• **Aim of the exercise**
Return exactly, please, the lines from the one containing "The width and height of the screenshot is (1600, 715)." to the last line of the entries below, and nothing else, leaving pictures out.

Start of Input data

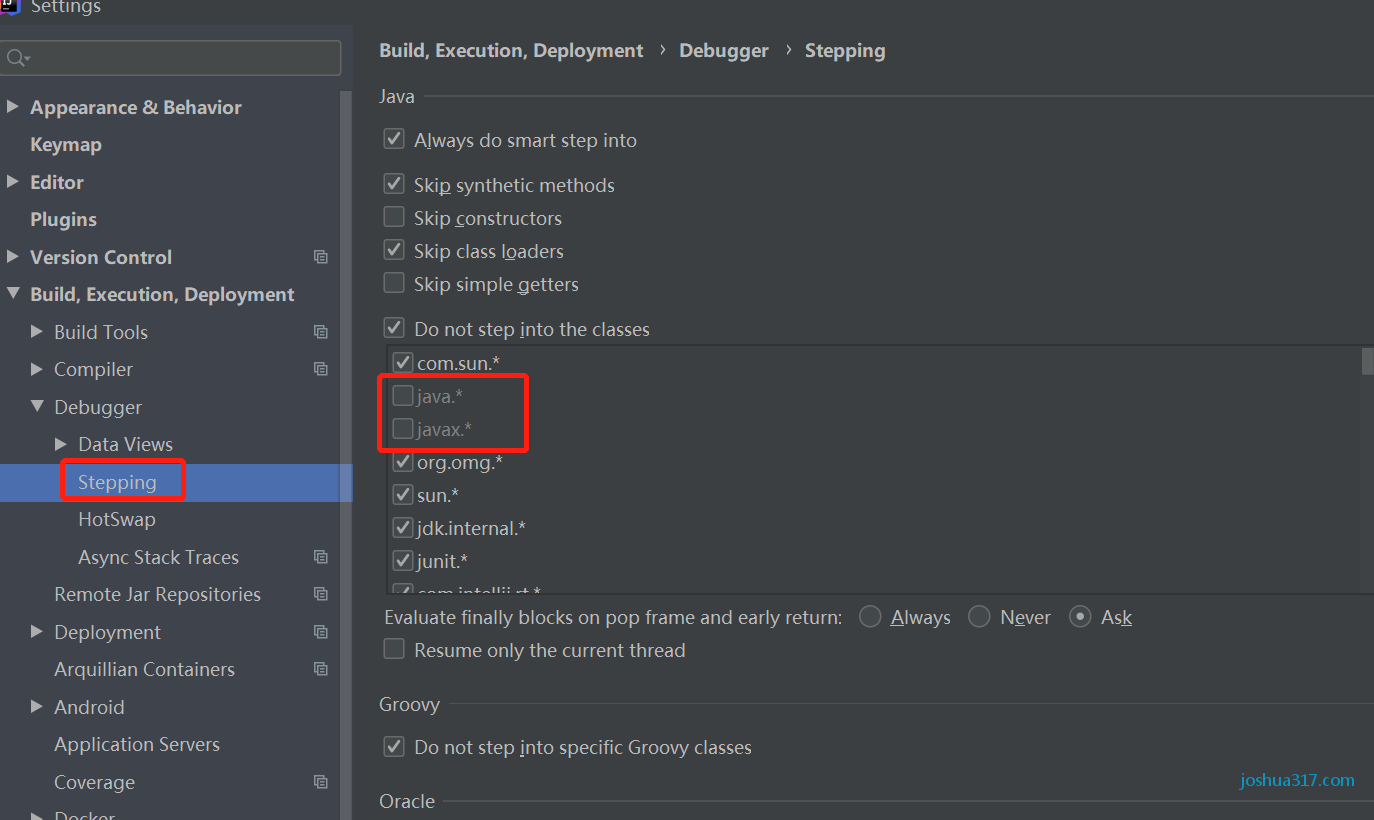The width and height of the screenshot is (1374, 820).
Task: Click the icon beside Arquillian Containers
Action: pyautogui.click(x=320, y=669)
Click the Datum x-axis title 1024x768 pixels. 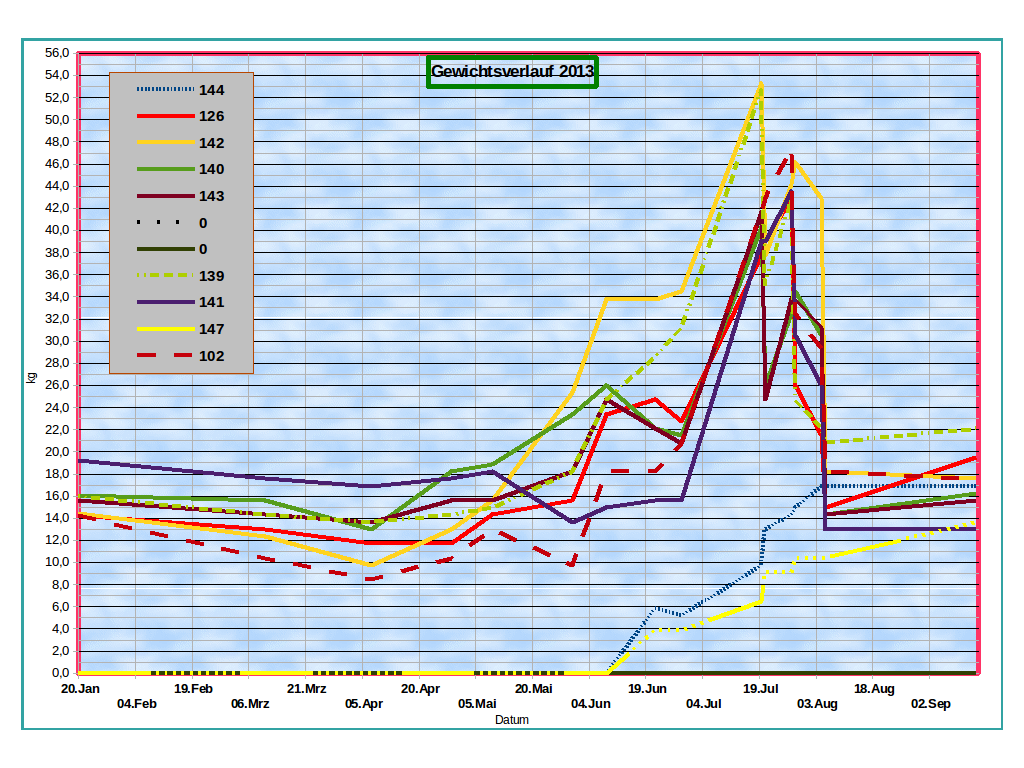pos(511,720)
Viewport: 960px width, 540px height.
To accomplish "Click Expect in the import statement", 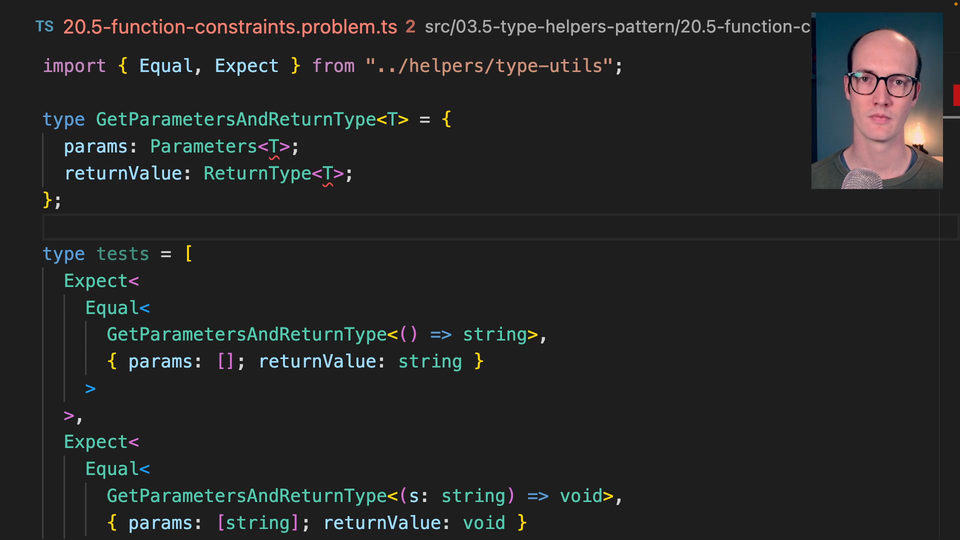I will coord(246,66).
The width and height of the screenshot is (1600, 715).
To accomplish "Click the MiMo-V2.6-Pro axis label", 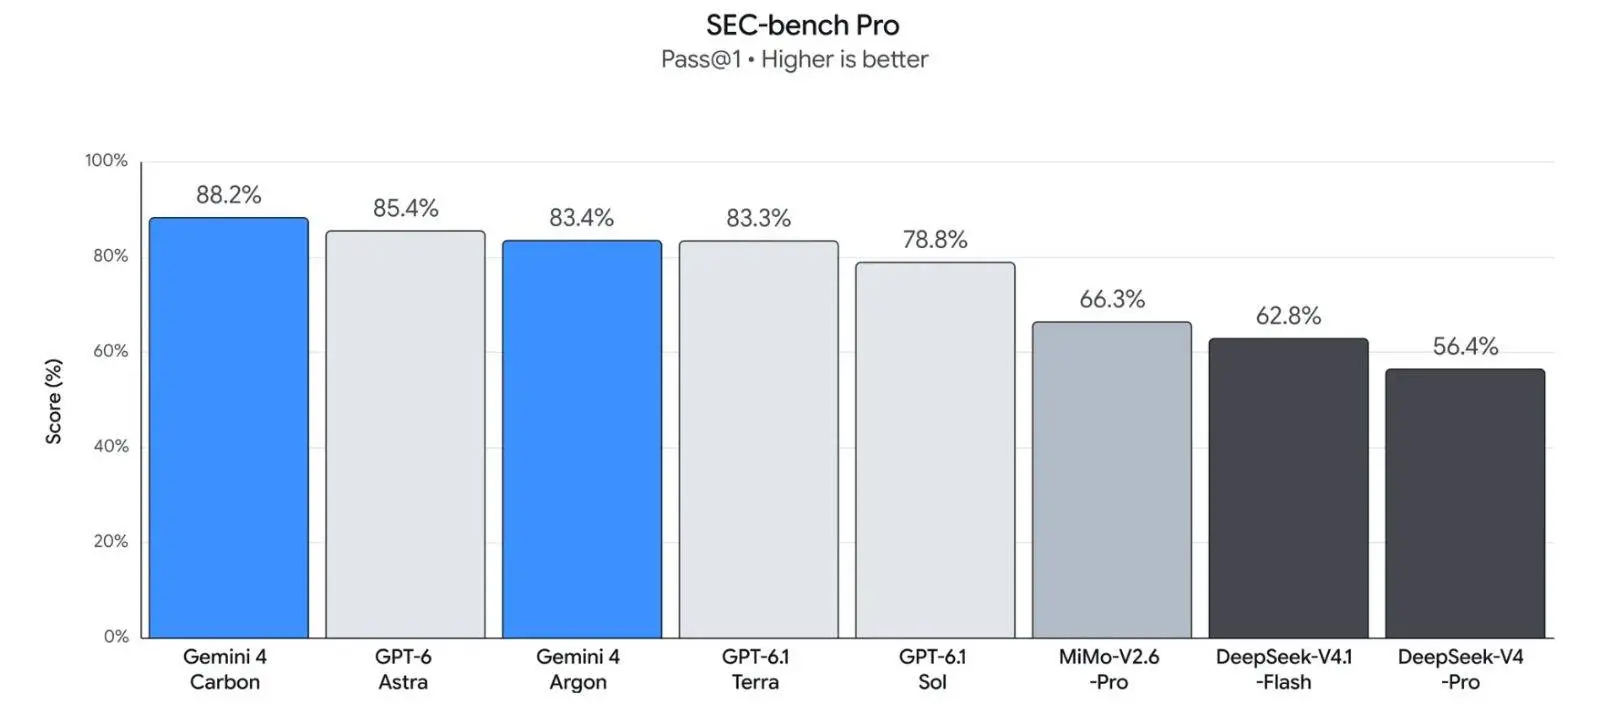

End of Input data

• **Task result**
The width and height of the screenshot is (1600, 715).
To accomplish "Click the MiMo-V2.6-Pro axis label", 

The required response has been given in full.